→ Problem to work on
Retrieve every line from the records in which the word "computer" occurs.

→ Input for this task
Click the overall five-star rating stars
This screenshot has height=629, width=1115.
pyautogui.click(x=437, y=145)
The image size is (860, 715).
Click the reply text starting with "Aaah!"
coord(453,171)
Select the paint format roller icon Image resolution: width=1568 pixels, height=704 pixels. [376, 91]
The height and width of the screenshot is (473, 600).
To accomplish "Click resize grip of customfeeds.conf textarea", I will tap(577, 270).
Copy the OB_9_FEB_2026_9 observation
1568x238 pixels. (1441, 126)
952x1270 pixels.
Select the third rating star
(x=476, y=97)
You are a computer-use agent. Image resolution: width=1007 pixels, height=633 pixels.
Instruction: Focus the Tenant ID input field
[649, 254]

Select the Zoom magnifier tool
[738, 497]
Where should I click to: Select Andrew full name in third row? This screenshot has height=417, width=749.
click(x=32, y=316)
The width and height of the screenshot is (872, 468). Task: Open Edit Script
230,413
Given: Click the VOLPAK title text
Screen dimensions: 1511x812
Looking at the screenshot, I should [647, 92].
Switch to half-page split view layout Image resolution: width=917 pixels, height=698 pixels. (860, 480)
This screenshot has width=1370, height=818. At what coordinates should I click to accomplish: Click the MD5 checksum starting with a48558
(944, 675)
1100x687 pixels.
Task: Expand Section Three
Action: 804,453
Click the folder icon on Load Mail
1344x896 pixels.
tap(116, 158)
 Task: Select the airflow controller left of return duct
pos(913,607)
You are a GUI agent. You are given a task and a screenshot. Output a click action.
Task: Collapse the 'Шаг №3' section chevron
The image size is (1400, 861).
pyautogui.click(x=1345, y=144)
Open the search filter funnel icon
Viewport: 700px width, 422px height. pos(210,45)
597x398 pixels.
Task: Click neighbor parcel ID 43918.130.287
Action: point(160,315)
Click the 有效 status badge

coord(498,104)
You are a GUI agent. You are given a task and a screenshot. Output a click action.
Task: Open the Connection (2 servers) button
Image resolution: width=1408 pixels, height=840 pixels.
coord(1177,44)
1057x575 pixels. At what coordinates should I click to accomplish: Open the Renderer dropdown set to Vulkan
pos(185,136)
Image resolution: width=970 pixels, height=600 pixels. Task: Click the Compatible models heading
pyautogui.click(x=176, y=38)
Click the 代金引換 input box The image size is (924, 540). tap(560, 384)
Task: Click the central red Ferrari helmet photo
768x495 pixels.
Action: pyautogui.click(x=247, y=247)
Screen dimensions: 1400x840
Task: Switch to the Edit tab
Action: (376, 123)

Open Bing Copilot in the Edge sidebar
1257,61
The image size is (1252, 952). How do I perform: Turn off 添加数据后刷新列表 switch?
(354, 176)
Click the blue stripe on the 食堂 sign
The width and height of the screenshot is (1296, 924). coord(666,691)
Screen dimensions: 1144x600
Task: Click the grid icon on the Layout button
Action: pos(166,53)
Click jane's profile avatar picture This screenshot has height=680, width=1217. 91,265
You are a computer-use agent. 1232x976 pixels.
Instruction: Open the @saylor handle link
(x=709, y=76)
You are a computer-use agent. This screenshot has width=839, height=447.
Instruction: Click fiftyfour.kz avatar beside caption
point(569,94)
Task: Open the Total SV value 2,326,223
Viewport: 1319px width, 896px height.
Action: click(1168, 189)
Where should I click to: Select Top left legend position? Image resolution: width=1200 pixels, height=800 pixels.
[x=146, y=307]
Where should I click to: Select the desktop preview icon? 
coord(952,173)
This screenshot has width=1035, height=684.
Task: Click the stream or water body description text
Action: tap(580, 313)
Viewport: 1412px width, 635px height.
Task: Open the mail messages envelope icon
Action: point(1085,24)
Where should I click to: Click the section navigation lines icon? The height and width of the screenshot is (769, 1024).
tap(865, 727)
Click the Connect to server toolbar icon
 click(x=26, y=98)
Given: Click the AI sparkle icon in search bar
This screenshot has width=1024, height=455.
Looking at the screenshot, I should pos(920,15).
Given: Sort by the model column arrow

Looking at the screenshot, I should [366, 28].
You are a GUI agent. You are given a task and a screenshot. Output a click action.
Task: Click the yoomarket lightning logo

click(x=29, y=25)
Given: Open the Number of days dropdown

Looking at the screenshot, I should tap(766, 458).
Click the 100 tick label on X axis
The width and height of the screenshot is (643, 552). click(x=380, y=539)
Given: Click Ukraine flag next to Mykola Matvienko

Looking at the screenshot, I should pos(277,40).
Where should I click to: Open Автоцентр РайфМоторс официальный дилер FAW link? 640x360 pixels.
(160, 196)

→ Task answer
You are a computer-use agent. Image resolution: width=1007 pixels, height=633 pixels.
You are a computer-use agent. 1232x976 pixels.
You are a computer-use agent. This screenshot has width=839, height=447.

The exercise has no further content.